# PROBLEM TO WORK ON:
Copy the records from their beginning through the line that contains "click(x=1045, y=488)", substituting "ocean waves icon" for "water waves icon" and leaving everything else unchanged.

# DATA EXTRACT:

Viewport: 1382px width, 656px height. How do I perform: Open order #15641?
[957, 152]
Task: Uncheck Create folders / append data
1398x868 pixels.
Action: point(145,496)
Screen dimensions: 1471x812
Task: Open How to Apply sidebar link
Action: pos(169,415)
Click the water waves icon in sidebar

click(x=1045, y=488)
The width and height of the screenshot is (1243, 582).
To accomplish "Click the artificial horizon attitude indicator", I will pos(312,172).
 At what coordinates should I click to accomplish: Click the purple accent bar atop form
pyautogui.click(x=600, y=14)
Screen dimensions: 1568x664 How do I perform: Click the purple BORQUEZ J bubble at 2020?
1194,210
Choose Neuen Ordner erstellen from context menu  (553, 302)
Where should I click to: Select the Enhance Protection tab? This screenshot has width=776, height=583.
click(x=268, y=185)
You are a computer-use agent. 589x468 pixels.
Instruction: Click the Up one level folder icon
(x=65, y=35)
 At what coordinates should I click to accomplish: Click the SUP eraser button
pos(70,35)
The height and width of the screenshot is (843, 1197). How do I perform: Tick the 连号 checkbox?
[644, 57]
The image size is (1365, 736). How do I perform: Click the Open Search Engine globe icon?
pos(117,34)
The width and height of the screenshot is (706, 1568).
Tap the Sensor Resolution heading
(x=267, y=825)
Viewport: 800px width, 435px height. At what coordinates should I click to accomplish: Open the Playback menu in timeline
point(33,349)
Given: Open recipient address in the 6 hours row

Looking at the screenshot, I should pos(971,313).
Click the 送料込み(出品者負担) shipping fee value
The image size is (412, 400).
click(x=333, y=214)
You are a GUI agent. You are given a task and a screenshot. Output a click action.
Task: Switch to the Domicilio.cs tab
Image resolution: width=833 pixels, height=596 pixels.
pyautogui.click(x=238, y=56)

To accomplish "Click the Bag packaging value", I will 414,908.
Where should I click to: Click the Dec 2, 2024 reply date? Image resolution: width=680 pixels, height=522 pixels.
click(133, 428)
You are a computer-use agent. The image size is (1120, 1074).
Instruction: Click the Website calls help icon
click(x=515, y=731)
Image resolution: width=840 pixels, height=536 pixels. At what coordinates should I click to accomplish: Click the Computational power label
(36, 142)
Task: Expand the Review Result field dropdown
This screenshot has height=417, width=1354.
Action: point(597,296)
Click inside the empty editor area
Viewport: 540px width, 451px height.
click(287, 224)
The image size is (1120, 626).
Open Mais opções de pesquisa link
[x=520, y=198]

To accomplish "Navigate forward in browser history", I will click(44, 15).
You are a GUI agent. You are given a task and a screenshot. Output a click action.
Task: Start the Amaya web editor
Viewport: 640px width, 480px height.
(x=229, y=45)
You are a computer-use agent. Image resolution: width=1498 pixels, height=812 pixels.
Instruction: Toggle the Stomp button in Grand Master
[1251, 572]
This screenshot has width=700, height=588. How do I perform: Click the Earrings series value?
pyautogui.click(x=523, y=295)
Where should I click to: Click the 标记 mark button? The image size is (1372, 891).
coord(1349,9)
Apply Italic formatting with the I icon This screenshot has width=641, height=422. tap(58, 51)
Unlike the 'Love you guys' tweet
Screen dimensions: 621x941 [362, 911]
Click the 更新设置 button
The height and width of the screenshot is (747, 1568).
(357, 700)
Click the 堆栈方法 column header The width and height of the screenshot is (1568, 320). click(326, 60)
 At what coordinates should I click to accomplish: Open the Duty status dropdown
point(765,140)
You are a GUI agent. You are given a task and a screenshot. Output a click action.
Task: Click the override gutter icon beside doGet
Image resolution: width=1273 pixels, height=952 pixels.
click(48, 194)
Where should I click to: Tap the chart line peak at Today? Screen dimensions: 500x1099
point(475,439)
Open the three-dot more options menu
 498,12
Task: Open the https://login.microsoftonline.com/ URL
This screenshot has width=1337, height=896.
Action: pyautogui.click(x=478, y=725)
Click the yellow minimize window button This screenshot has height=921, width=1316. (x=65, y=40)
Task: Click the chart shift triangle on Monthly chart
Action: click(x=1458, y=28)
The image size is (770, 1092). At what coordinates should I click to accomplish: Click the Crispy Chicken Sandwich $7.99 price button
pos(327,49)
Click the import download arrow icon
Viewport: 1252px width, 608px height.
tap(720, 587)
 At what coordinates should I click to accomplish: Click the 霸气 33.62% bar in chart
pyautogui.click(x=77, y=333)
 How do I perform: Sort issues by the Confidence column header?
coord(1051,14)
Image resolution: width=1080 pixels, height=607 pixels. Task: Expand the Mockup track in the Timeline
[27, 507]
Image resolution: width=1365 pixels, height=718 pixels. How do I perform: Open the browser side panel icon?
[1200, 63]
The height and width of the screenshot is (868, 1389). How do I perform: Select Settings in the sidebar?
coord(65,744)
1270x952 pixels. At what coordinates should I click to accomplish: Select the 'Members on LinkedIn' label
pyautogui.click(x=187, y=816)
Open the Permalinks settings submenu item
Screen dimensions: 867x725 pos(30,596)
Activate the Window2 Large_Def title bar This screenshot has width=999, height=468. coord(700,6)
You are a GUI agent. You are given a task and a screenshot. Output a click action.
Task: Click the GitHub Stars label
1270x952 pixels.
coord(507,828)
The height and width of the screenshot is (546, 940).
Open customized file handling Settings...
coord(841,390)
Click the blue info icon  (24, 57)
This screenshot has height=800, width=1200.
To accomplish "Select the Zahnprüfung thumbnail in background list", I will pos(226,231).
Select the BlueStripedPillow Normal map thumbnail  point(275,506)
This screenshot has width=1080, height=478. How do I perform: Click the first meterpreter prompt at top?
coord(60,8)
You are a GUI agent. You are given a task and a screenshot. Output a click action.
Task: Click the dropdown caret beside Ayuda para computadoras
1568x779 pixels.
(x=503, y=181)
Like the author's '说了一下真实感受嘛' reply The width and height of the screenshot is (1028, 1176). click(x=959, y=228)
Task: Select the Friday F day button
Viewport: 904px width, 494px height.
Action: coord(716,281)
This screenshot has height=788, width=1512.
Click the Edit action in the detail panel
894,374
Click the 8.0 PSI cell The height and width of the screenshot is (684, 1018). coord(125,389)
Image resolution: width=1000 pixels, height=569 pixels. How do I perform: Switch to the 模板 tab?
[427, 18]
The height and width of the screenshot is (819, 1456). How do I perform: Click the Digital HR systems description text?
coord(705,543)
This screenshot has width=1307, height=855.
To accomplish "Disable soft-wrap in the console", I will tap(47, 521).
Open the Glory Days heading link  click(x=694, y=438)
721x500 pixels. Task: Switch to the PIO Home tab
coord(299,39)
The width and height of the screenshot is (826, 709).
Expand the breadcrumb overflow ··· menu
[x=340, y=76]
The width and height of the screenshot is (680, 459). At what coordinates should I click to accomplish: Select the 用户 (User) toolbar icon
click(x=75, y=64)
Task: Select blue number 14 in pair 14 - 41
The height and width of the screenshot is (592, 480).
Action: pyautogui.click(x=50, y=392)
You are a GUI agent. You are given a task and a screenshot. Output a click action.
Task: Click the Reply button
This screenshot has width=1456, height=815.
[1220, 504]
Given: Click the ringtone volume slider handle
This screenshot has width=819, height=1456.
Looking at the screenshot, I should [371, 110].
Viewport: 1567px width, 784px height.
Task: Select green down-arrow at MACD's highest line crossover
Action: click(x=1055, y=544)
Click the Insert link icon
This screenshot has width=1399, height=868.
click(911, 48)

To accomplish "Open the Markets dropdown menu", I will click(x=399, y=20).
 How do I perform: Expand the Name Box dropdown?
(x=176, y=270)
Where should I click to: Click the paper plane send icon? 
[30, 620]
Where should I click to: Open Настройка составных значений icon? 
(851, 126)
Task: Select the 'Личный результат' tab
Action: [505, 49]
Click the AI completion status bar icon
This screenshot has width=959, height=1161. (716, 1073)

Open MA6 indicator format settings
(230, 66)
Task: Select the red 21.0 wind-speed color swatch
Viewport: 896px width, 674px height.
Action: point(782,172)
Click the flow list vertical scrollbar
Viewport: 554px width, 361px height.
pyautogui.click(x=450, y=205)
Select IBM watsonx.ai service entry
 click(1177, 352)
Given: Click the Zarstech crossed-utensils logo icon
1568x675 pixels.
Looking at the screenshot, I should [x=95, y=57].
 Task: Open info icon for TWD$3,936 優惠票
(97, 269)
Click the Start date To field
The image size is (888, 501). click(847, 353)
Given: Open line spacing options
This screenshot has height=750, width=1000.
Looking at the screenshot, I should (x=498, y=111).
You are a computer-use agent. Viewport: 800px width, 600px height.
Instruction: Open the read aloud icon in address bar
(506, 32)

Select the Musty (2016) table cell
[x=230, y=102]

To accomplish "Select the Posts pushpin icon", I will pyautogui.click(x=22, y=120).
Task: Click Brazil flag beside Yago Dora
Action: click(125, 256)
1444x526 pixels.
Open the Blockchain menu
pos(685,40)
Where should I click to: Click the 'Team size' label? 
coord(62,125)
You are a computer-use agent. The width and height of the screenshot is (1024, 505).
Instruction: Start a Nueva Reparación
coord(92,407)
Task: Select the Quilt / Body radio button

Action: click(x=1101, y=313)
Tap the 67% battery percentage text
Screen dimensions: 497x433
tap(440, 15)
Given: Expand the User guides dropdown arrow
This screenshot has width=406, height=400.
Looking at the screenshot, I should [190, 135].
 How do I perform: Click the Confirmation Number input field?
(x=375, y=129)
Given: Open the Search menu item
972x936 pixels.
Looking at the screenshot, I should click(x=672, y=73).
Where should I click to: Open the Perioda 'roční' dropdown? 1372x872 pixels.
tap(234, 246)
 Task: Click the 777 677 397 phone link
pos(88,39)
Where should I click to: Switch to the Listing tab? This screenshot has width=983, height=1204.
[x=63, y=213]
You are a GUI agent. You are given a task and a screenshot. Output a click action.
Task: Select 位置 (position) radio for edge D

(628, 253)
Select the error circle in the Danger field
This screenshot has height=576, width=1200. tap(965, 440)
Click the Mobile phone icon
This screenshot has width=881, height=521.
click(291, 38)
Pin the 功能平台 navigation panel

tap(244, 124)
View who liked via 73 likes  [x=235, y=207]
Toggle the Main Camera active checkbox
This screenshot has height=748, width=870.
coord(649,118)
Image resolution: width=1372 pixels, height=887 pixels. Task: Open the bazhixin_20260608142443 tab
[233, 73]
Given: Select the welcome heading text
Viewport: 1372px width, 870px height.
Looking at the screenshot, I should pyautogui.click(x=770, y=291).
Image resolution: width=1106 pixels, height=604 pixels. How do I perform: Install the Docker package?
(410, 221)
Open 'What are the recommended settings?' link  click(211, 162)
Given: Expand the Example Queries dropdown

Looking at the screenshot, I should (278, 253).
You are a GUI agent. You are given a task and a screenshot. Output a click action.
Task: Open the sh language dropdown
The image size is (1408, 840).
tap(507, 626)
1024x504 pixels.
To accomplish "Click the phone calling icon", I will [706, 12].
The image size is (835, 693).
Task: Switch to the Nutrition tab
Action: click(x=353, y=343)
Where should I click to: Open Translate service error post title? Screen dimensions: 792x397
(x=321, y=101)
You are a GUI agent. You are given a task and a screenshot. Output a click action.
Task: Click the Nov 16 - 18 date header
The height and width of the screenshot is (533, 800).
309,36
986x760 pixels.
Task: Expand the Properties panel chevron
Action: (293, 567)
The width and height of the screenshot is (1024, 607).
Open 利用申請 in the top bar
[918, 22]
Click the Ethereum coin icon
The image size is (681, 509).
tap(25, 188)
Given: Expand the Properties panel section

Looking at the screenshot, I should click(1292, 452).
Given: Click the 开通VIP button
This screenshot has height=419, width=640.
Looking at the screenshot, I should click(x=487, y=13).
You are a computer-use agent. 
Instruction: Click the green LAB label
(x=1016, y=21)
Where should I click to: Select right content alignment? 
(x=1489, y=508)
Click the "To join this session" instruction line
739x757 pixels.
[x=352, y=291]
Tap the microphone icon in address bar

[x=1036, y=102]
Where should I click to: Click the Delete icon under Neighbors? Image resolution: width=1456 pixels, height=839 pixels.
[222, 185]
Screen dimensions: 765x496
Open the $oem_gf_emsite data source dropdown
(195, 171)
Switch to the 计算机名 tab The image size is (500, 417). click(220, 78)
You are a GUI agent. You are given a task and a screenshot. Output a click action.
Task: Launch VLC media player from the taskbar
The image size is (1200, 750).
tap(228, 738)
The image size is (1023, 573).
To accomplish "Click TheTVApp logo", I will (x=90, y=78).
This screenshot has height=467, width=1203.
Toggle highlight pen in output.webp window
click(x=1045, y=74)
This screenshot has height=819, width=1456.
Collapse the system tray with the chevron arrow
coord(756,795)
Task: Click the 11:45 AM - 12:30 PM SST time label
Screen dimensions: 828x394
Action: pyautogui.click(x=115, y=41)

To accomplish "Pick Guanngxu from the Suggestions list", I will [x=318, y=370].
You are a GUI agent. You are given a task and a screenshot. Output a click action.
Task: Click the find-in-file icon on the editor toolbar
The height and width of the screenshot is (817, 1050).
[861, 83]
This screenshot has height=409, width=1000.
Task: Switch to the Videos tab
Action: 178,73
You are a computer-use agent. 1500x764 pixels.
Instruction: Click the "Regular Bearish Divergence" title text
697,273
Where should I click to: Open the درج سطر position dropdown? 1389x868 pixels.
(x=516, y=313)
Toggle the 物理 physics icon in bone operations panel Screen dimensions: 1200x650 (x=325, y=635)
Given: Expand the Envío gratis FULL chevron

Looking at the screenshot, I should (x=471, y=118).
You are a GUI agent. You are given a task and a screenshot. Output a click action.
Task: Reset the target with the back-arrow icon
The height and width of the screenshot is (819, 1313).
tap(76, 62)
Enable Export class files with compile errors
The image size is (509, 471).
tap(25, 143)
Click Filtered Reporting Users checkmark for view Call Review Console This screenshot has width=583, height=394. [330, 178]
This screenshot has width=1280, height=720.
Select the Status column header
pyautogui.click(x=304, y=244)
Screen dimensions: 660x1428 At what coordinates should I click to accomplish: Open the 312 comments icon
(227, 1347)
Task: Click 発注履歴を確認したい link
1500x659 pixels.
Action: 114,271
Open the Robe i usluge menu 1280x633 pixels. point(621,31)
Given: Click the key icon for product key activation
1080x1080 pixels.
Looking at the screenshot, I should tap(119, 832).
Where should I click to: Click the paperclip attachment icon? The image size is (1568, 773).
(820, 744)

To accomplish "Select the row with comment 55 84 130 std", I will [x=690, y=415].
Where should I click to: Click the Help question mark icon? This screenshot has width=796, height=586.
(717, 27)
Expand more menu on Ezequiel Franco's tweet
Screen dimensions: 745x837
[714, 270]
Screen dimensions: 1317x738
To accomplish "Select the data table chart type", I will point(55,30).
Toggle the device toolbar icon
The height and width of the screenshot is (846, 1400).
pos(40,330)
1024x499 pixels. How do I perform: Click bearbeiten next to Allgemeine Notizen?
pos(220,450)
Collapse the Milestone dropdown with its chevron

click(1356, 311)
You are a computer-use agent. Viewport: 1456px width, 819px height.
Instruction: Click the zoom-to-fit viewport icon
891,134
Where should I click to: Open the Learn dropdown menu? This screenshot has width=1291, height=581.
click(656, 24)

# EXERCISE RESPONSE:
Viewport: 1382px width, 656px height. How do I perform: Open order #15641?
[957, 152]
Task: Uncheck Create folders / append data
1398x868 pixels.
Action: point(145,496)
Screen dimensions: 1471x812
Task: Open How to Apply sidebar link
Action: pos(169,415)
Click the ocean waves icon in sidebar

click(x=1045, y=488)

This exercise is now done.